• _Vorliegender Text_:
----

Sozialplanung für Menschen mit chronisch psychischer Erkrankung

Grundlagen

Die Landeshauptstadt Stuttgart übernimmt im Rahmen der kommunalen Daseinsvorsorge die Planung und Koordination der Hilfeangebote für Menschen mit psychischen Erkrankungen im Stadtgebiet. Ziel ist es, auf der Grundlage des Psychisch-Kranken-Hilfe-Gesetz Baden-Württemberg, möglichst bedarfsorientierte, wohnortnahe, flexible und personenzentrierte Hilfen vorzuhalten.

Der Gemeindepsychiatarische Verbund (GPV) ist geregelt in einer Vereinbarung über die Zusammenarbeit mit den beteiligten Trägern der sozialpsychiatrischen Versorgung und der Landeshauptstadt Stuttgart.

Kooperationspartner

  • Die Gemeindepsychiatrische Zentren (GPZ) beraten, begleiten und behandeln Menschen mit sozialen, seelischen Schwierigkeiten und psychischen Erkrankungen.

----

• _Übungsdaten_:

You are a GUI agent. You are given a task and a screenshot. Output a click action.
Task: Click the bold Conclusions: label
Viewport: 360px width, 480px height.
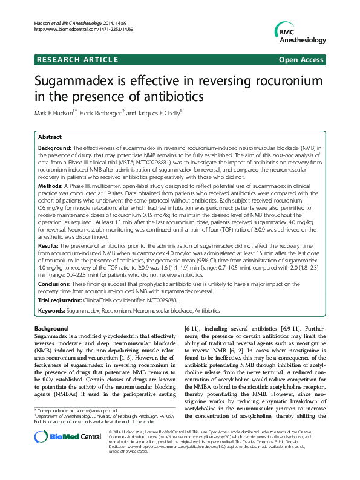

----

• _Aufgaben_:
A – Auf welchem Gesetz beruht laut dem Text zur Sozialplanung das Ziel der Stadt Stuttgart, Hilfen für psychisch erkrankte Menschen vorzuhalten?
B – Geben Sie den Absatz „Die Landeshauptstadt Stuttgart übernimmt“ aus dem Text zur Sozialplanung als kurze Liste wieder und behalten Sie dabei die wesentlichen Fakten bei.

• _Lösungen_:
A – Auf dem Psychisch-Kranken-Hilfe-Gesetz Baden-Württemberg.

B –
- Stuttgart plant und koordiniert im Rahmen der kommunalen Daseinsvorsorge die Hilfeangebote für Menschen mit psychischen Erkrankungen im Stadtgebiet.
- Grundlage ist das Psychisch-Kranken-Hilfe-Gesetz Baden-Württemberg.
- Ziel sind möglichst bedarfsorientierte, wohnortnahe, flexible und personenzentrierte Hilfen.